04 November 2011
1 hey, let's go back
to THE HOT NIGHT ON THE TOWN WITH MY UNDERAGE COUSIN.
because yeah, it totally happened.
i should mention that the saga of my underage cousin going to the midwestern liberal college is the kim kardashian's marriage of my family. all the olds, they are riveted. they are dying to know what's going to happen next.
that my underage cousin was coming into the city for a night to voluntarily hang out with me was seen, by the whole family, as an informational goldmine. in contrast, i saw it as a chance to impress a kid with whom i've absolutely nothing in common with how incredibly cool i am.
my cousin is twelve years younger than me. i'm a liberal woman who left the south and wants to write for a living. my cousin is an athletic, arch-conservative, ultra-southern boy who wants to be a dentist. we have never been friends.
in retrospect, that is maybe not something one night of clubbing can rectify.
if i had to pick one detail with which to summarize the evening it would be the fact that, when i met him at the train station, my underage cousin carried in his hand a plastic bag containing a six-pack of miller high lifes.

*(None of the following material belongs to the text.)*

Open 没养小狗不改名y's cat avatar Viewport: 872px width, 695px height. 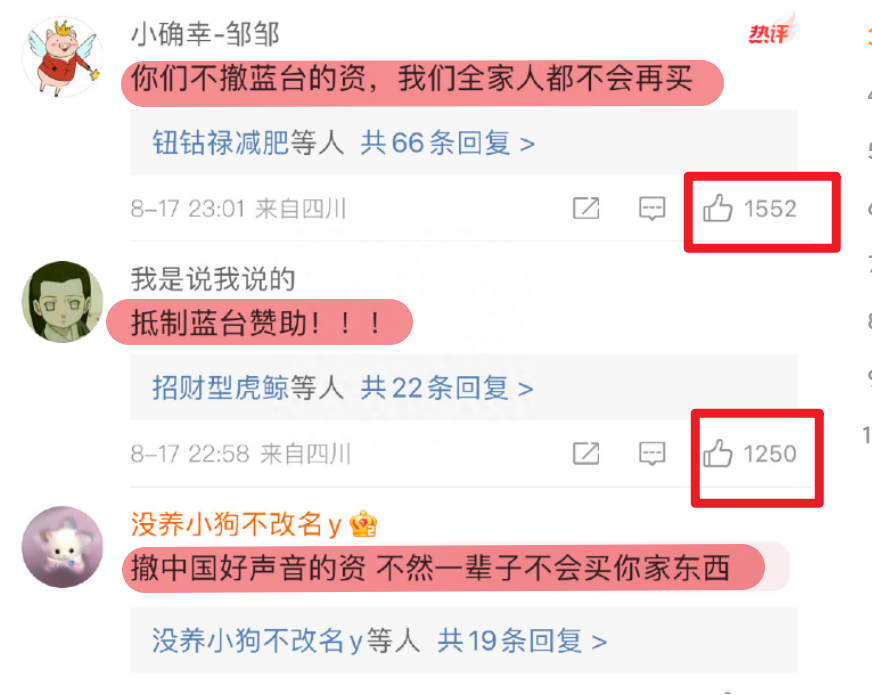tap(62, 547)
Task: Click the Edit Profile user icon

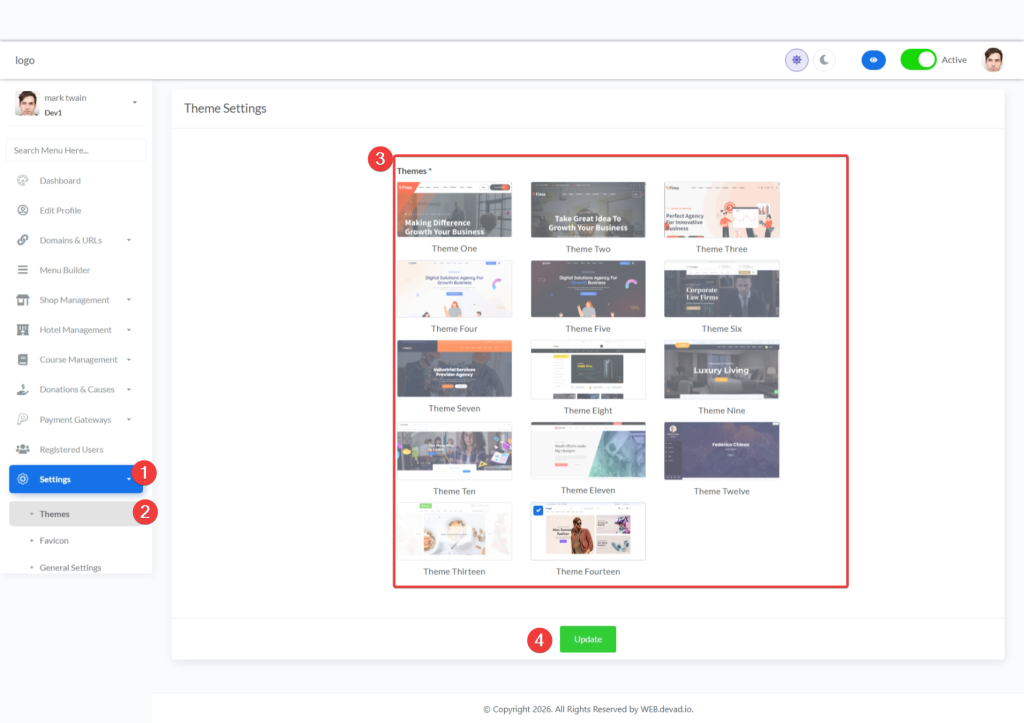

this was an evening i expected to be ridiculous, but the anticipated total ridiculousness was compounded by the fact that my underage cousin and i were clubbing on the friday before the saturday that is chicagoween. meaning, we were pretty much the only people out.
this is not hyperbole.
at 10:30, we were treated to complimentary shots for being the bar's first customers and it was 11:35 before the third and fourth customers of the night came rolling in.
several PBRs into a night of many PBRs, to break the tedium, my underage cousin asked: so, is anything interesting happening in your life?
for the record, as a 30-year-old woman, it is really hard to know what to say when an 18-year-old boy asks if anything interesting is happening in your life.
my mind ran riot on the million ways this question could be answered. i am not writing a book! i'm producing wikipedia pages for middle-aged people of vague fame! i do that yoga where you sweat a lot! i'm totally intimidated by the size of the microphone i have to use for this gig i've got! my gay high school boyfriend and i want to make a movie together! i'm going to be robin hood for halloween specifically so i can make jokes about wealth redistribution and the 1%!
yeah, no. i took the easy way out and said, soon i am going to prague.
this elicited a low-impact oh, cool.
it's funny, and perhaps a small blessing, that when you're 18, you think you are grown up. you feel grown up. you imagine you look grown up. and you do not realize that you don't.
it isn't until you're older that you look back and see just how very not grown up you were and how obvious that must've been to everyone else.
we're drinking pints at rainbo when my underage cousin leans over and asks if he can put his retainer case in my purse. i say, yes, knowing full well that ten years from now, i'm going to give him so much shit for that.